The task: Lines outside the range are not wanted. Give again exactly the lines between the line holding "2026年8月 (389, 364)" and the line holding "2024年3月 (389, 675)", inclusive, from the listing below.

Data under study:

Segment Open

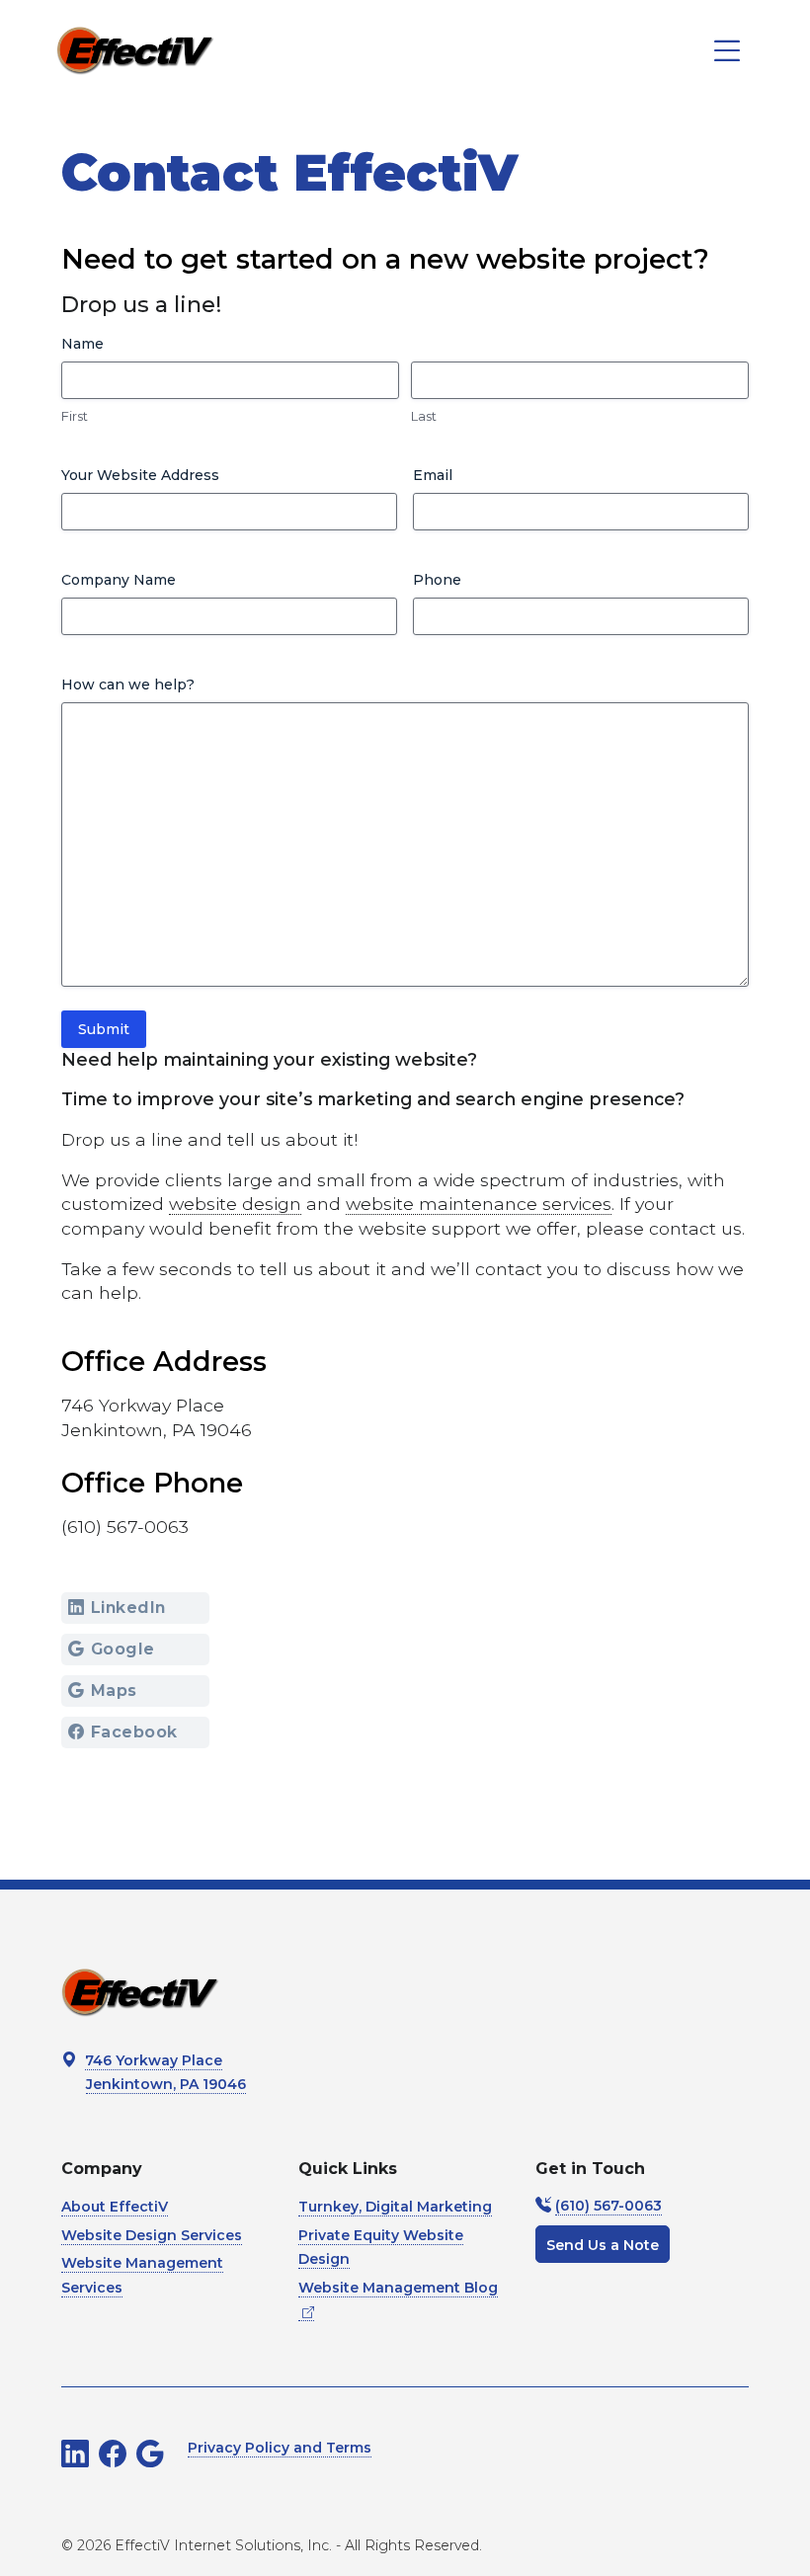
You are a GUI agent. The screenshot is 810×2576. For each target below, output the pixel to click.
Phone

Segment Closed
Segment Open

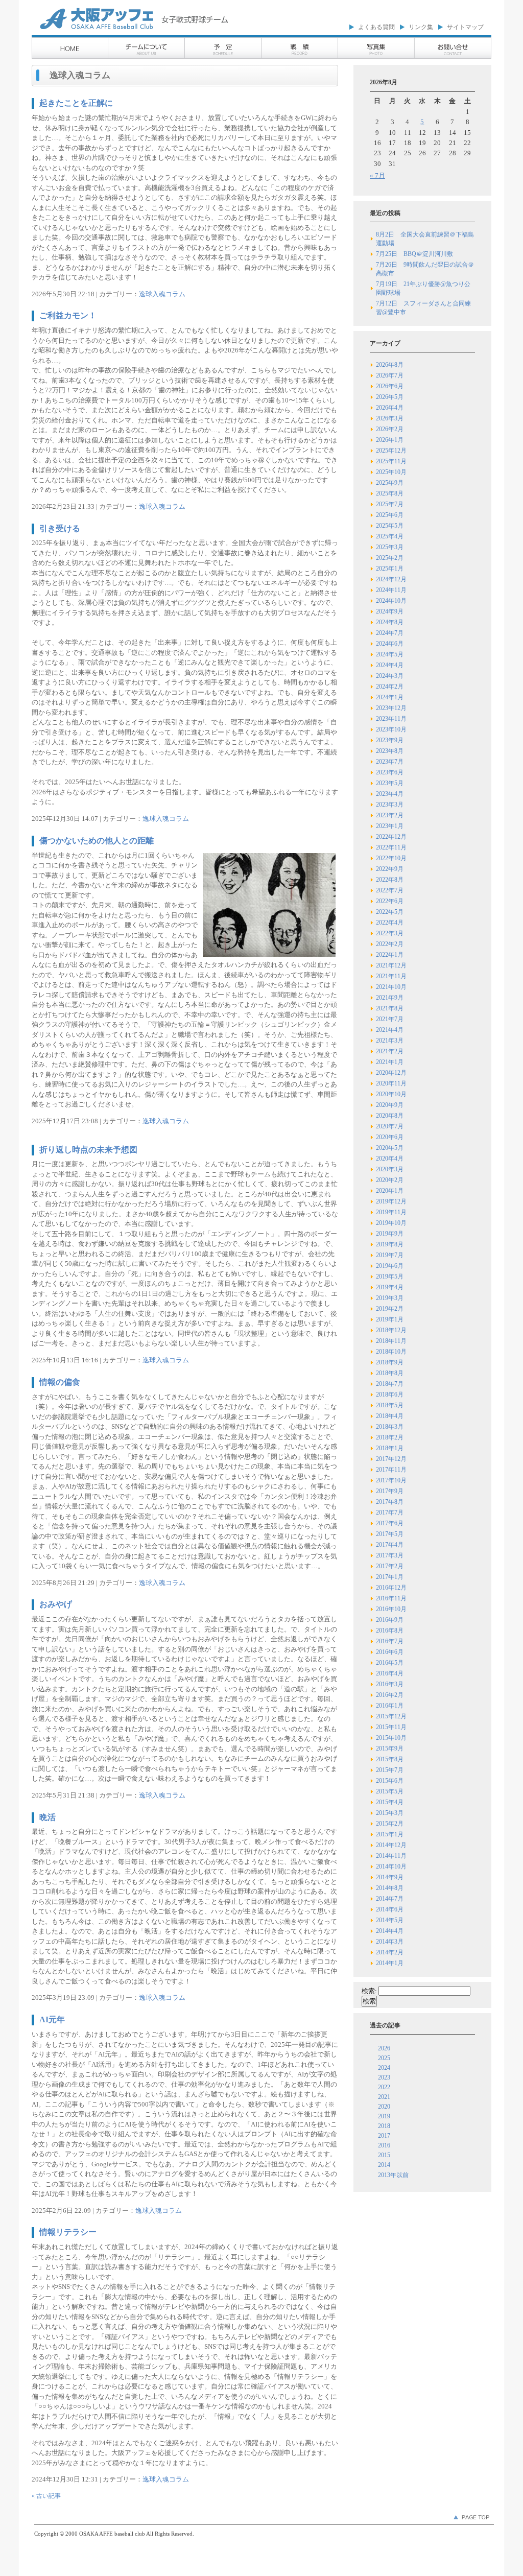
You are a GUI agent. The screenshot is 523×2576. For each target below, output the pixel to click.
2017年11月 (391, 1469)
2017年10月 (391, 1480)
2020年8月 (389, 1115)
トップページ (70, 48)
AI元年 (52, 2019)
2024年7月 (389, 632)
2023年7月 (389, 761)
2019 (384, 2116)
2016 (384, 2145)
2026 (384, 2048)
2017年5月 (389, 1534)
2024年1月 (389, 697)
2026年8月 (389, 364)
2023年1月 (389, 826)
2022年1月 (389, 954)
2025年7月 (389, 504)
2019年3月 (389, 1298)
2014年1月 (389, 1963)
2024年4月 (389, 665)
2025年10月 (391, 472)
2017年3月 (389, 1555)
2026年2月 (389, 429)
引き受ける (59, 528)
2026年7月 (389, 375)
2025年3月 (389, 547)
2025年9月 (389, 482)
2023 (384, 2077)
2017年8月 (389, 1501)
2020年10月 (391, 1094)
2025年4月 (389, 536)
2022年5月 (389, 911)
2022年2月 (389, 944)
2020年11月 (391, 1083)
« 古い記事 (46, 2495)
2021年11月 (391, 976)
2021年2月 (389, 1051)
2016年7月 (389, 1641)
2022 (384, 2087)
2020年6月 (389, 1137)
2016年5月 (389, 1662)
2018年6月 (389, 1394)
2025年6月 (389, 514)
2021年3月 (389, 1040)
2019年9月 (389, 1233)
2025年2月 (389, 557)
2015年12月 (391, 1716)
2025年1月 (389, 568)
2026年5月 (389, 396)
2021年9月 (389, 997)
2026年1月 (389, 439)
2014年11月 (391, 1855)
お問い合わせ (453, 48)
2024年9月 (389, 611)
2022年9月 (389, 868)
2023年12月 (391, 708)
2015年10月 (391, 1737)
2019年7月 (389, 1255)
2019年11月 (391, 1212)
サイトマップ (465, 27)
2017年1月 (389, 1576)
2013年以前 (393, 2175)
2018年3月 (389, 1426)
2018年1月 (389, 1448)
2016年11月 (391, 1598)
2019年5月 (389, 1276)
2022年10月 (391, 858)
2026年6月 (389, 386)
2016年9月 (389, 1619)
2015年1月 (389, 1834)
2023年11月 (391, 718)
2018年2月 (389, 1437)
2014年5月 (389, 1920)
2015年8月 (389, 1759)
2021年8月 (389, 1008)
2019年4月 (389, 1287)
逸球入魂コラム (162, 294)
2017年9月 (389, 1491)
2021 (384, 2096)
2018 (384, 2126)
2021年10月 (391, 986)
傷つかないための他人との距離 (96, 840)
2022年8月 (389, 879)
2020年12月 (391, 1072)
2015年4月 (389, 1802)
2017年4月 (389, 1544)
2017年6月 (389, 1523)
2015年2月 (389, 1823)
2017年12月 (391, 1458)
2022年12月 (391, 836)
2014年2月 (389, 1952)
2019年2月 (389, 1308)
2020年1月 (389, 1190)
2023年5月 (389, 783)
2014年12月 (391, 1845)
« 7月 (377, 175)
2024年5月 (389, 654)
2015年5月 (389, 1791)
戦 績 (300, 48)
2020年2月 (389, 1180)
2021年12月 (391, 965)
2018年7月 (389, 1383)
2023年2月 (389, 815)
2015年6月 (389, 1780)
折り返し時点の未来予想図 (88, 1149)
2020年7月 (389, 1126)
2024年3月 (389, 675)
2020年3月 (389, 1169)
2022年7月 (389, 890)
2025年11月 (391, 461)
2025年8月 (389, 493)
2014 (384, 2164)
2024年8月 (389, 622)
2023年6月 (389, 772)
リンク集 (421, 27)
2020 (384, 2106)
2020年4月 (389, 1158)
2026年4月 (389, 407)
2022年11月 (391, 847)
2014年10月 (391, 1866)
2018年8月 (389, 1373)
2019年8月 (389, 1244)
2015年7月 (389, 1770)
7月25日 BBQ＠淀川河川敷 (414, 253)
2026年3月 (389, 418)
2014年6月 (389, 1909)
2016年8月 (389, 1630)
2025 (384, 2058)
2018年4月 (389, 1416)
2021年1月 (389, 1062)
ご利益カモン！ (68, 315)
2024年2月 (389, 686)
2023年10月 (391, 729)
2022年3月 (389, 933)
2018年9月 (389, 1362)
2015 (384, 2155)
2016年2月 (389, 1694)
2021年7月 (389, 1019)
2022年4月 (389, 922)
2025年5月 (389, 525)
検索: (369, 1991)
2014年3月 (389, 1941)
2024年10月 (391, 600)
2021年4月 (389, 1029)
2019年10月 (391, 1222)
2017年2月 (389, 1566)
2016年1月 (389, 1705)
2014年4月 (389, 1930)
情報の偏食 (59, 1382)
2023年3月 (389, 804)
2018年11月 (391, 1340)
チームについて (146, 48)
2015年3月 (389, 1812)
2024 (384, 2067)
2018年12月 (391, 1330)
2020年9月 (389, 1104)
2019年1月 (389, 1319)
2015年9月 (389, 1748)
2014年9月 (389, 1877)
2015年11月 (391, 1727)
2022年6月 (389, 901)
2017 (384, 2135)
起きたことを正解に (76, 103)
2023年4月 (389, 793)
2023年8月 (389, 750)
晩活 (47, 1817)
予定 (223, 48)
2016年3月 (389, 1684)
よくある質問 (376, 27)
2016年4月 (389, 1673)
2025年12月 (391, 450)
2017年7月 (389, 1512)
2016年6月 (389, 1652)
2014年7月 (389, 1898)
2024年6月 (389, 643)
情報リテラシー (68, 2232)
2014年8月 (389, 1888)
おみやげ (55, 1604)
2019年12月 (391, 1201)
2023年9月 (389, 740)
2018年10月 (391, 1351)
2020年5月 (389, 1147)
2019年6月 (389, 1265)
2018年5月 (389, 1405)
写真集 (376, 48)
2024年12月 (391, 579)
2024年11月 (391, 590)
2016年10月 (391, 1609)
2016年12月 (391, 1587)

Segment Closed

Expected output:
2026年8月 (389, 364)
2023年1月 (389, 826)
2022年1月 (389, 954)
2025年7月 (389, 504)
2019年3月 (389, 1298)
2014年1月 (389, 1963)
2024年4月 (389, 665)
2025年10月 (391, 472)
2017年3月 (389, 1555)
2026年2月 (389, 429)
引き受ける (59, 528)
2026年7月 (389, 375)
2025年3月 (389, 547)
2025年9月 (389, 482)
2023 (384, 2077)
2017年8月 (389, 1501)
2020年10月 (391, 1094)
2025年4月 (389, 536)
2022年5月 (389, 911)
2022年2月 (389, 944)
2020年11月 (391, 1083)
« 古い記事 (46, 2495)
2021年11月 (391, 976)
2021年2月 (389, 1051)
2016年7月 (389, 1641)
2022 (384, 2087)
2020年6月 (389, 1137)
2016年5月 (389, 1662)
2018年6月 (389, 1394)
2025年6月 (389, 514)
2021年3月 (389, 1040)
2019年9月 (389, 1233)
2025年2月 (389, 557)
2015年12月 (391, 1716)
2025年1月 (389, 568)
2026年5月 (389, 396)
2021年9月 (389, 997)
2026年1月 (389, 439)
2014年11月 (391, 1855)
お問い合わせ (453, 48)
2024年9月 (389, 611)
2022年9月 (389, 868)
2023年12月 (391, 708)
2015年10月 (391, 1737)
2019年7月 (389, 1255)
2019年11月 (391, 1212)
サイトマップ (465, 27)
2017年1月 (389, 1576)
2013年以前 (393, 2175)
2018年3月 (389, 1426)
2018年1月 (389, 1448)
2016年11月 (391, 1598)
2019年5月 (389, 1276)
2022年10月 (391, 858)
2026年6月 (389, 386)
2016年9月 (389, 1619)
2015年1月 (389, 1834)
2023年11月 (391, 718)
2018年2月 (389, 1437)
2014年5月 (389, 1920)
2015年8月 (389, 1759)
2021年8月 (389, 1008)
2019年4月 (389, 1287)
逸球入魂コラム (162, 294)
2017年9月 (389, 1491)
2021 (384, 2096)
2018 (384, 2126)
2021年10月 (391, 986)
傷つかないための他人との距離 (96, 840)
2022年8月 (389, 879)
2020年12月 (391, 1072)
2015年4月 (389, 1802)
2017年4月 (389, 1544)
2017年6月 (389, 1523)
2015年2月 (389, 1823)
2017年12月 (391, 1458)
2022年12月 (391, 836)
2014年2月 (389, 1952)
2019年2月 (389, 1308)
2020年1月 (389, 1190)
2023年5月 (389, 783)
2014年12月 (391, 1845)
« 7月 (377, 175)
2024年5月 (389, 654)
2015年5月 (389, 1791)
戦 績 (300, 48)
2020年2月 (389, 1180)
2021年12月 (391, 965)
2018年7月 (389, 1383)
2023年2月 (389, 815)
2015年6月 (389, 1780)
折り返し時点の未来予想図 (88, 1149)
2020年7月 (389, 1126)
2024年3月 (389, 675)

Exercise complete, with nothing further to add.